One of those to not make the cut features in our Christmas Countdown, with September being the month that Phones 4U pulled the plug. Our other festive picks include an examination of whether Apple is becoming less innovative.
News: Phones 4U to go into administration despite £100m profits
When its sole remaining partner, EE, decided it didn’t want to deal with the retailer any more, Phones 4U was left with little choice than to bring to an end a set up which consisted of 720 shops and 6,000 staff.
Founder John Cauldwell, who had sold out far ahead of the collapse, took to Twitter to voice his frustration about about a business “brought to its knees by ruthless so called ‘partners’ moving in for the kill”.
Interviews: Bertie Stephens: Doing the conga in Trafalgar Square dressed as a superhero
As a publication always on the look out for quirky entrepreneurs, Bertie Stephens and his story of a marketing stunt in the centre of London was too good to miss.
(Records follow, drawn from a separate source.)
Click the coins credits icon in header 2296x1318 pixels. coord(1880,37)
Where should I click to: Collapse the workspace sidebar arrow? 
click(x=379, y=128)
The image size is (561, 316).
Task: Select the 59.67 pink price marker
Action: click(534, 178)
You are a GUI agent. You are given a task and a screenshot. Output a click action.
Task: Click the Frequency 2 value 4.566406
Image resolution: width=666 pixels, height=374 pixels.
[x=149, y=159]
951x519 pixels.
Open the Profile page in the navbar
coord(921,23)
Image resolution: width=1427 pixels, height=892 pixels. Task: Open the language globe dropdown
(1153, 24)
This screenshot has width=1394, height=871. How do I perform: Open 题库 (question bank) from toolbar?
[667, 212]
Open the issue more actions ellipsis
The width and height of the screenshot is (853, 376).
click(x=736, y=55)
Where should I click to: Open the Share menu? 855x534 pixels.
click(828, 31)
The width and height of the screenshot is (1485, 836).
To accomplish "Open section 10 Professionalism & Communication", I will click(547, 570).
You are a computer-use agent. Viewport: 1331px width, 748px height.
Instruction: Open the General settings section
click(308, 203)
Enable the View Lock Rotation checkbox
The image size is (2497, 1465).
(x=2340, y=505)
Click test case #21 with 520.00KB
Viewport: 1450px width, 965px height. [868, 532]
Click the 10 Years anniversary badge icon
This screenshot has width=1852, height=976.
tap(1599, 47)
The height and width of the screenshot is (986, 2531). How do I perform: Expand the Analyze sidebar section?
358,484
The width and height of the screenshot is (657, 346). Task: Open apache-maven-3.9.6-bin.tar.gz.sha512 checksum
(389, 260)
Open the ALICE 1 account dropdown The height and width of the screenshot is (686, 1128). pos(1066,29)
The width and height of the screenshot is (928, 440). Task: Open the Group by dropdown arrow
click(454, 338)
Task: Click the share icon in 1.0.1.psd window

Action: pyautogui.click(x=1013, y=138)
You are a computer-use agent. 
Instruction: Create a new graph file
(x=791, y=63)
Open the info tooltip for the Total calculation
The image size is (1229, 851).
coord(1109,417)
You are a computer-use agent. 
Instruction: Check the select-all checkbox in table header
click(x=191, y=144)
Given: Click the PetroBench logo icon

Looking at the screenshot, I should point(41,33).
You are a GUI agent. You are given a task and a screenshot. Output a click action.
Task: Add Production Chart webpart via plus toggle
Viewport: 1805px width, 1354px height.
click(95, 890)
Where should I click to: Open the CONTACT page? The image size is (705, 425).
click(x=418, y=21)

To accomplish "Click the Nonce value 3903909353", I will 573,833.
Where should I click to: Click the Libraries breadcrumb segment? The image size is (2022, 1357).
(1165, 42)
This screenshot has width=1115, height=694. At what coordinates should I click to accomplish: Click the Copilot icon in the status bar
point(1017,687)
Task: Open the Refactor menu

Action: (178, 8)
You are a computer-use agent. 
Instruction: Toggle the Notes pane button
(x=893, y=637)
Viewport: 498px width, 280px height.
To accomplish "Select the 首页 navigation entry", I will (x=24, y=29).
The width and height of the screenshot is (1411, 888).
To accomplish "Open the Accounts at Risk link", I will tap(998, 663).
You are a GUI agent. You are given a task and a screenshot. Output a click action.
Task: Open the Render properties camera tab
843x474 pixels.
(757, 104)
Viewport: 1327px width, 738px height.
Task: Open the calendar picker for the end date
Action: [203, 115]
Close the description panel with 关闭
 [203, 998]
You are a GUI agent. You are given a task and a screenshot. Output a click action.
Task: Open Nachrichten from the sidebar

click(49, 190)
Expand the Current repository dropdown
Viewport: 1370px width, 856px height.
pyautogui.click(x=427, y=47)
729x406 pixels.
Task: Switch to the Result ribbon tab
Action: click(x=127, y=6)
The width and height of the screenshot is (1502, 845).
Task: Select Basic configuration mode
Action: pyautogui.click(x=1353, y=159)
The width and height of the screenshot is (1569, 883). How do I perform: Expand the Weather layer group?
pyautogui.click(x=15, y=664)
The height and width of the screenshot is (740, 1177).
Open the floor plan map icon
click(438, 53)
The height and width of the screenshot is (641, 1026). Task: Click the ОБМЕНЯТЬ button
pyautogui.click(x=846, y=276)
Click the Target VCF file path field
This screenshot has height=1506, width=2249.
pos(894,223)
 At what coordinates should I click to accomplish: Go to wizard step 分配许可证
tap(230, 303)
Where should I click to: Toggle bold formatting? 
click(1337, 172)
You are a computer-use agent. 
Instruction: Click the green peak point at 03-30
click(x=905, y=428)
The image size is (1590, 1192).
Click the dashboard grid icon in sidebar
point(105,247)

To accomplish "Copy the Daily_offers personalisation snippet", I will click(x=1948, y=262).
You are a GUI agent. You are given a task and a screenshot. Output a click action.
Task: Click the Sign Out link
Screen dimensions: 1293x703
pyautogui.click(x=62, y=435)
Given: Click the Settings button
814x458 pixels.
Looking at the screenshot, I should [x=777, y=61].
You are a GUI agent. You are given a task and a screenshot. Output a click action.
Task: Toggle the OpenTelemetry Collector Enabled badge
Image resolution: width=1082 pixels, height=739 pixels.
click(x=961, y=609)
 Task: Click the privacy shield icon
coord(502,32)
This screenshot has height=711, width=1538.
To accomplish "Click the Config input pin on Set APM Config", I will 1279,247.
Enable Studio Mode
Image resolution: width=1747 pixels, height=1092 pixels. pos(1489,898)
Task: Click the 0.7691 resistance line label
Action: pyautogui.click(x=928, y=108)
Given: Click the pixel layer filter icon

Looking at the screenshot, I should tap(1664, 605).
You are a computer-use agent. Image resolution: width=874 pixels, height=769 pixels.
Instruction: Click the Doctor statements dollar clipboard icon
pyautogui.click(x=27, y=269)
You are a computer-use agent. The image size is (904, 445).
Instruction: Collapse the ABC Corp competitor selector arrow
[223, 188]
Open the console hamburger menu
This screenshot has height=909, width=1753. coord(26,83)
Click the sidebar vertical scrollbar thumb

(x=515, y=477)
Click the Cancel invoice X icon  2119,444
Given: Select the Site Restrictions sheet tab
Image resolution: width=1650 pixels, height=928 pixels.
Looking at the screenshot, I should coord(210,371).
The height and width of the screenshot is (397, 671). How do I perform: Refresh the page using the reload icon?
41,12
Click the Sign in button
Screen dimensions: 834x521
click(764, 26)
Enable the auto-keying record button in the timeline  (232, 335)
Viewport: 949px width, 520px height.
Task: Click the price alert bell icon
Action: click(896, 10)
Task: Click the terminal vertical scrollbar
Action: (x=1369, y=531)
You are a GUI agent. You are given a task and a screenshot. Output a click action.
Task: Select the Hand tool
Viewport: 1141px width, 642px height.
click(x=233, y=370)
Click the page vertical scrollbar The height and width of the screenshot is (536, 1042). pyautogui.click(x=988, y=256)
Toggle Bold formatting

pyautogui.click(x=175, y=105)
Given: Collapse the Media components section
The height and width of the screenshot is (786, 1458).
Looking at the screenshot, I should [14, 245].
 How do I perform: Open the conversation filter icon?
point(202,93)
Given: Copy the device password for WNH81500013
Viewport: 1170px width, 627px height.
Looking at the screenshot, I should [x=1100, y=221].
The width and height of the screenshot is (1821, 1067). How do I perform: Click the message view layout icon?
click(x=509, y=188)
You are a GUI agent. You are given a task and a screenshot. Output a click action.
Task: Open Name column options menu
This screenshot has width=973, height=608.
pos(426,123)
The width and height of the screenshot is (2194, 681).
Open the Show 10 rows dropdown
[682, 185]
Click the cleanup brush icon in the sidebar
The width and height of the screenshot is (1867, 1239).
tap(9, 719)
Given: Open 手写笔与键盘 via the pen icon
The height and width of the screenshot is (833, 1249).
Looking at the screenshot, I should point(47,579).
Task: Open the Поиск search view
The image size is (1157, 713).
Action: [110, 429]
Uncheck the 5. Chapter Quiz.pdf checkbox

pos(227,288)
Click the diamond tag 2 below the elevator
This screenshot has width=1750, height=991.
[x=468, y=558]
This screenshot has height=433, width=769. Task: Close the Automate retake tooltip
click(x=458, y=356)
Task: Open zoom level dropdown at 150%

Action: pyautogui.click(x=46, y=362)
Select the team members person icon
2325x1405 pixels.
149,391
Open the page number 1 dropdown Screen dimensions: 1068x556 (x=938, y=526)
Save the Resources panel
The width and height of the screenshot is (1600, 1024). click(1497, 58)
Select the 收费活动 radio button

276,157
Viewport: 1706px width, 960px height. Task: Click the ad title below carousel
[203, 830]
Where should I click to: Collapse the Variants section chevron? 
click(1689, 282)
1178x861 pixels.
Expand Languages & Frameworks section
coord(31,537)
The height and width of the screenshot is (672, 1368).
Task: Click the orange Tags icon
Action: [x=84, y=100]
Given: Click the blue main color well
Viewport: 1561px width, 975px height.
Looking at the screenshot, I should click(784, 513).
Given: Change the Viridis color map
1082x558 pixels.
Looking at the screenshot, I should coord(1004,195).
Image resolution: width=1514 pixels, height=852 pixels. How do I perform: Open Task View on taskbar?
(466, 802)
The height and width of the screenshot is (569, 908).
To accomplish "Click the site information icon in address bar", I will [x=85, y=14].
Stephens has set up a business providing desired products for a cheaper price and lives by the mantra: “The only way a company fails is by running out of money”.
- 16 December: Candy Crush falters and football club entrepreneurs
- 15 December: Why a Suarez on the team is bad for business
- 14 December: Innocent Drinks and refugee entrepreneurs
Surreal Business: 6 brands you didn’t know were British-owned
We’re always proud of what we’ve achieved in the UK, but it’s even better when you find out those amazing brands you thought were international are actually held by a Brit.
From Speedo to Ben & Jerrys, our Surreal Business feature found some amazing brands that had been snapped up by UK-based companies.
Opinion: Has Apple lost its innovative edge?
Technology behemoth Apple started by revolutionising the home computer and most recently unveiled its smartwatch offering. The company has always been a titan of innovation.
However, with recent product launches mainly highlighting improvements in previous devices, Real Business questioned whether a share price fall and rise in competitor options was the result of Apple failing to innovate.